[BEGIN RECORDS SUPPLIED]

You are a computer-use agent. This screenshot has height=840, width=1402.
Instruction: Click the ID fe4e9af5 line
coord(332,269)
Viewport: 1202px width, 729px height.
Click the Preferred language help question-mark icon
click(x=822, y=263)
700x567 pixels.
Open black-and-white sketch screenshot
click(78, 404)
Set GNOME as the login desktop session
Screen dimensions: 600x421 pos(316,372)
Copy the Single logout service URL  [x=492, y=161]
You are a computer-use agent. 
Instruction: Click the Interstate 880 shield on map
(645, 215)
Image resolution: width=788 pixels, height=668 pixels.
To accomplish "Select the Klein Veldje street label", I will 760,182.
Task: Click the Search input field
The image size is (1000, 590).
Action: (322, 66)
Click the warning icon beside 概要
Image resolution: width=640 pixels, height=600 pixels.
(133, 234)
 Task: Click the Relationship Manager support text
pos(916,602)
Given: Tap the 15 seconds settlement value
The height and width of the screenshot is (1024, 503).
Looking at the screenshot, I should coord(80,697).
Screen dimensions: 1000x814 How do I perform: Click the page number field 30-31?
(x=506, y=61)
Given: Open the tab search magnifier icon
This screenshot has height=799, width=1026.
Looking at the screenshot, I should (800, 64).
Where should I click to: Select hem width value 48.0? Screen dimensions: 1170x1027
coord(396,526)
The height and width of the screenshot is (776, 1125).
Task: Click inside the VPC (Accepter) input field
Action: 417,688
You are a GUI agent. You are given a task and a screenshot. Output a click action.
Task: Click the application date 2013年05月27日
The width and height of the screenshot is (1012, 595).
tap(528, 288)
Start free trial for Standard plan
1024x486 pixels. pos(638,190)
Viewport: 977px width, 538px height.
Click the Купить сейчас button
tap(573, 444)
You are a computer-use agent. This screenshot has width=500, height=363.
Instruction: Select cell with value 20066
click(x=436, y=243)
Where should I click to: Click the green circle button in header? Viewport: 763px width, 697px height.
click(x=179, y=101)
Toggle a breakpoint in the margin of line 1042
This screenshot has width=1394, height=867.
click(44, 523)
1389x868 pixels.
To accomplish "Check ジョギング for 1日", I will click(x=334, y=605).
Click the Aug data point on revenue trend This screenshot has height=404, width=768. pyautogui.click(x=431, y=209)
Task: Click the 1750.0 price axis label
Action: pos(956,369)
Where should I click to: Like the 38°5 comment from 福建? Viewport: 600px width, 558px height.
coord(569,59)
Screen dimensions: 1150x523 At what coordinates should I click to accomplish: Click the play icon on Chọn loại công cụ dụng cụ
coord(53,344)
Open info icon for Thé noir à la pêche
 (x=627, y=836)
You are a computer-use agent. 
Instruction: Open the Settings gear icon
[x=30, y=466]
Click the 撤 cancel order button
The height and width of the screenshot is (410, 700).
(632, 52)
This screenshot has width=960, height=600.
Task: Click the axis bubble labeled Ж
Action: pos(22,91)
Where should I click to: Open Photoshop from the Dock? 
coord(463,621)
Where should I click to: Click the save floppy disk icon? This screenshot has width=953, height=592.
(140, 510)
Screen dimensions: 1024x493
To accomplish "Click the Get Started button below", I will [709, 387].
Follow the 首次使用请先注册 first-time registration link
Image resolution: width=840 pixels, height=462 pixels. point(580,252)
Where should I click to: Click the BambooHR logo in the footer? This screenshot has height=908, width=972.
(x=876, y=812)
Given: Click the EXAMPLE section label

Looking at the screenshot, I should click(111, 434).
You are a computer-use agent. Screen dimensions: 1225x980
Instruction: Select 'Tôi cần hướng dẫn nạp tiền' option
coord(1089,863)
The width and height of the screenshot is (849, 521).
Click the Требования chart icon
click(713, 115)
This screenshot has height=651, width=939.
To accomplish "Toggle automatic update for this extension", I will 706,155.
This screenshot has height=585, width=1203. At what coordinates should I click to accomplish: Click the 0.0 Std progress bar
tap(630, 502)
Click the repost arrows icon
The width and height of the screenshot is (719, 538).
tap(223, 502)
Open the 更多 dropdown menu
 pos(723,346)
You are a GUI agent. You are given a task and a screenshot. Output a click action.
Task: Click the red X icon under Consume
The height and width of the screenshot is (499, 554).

[END RECORDS SUPPLIED]

# WHAT IS ASKED
Rewrite the records from the line containing "This screenshot has height=651, width=939." through the line containing "tap(630, 502)", shifting every coordinate in the answers by -55.

# WRITTEN ANSWER
This screenshot has height=651, width=939.
To accomplish "Toggle automatic update for this extension", I will 651,100.
This screenshot has height=585, width=1203. At what coordinates should I click to accomplish: Click the 0.0 Std progress bar
tap(575, 447)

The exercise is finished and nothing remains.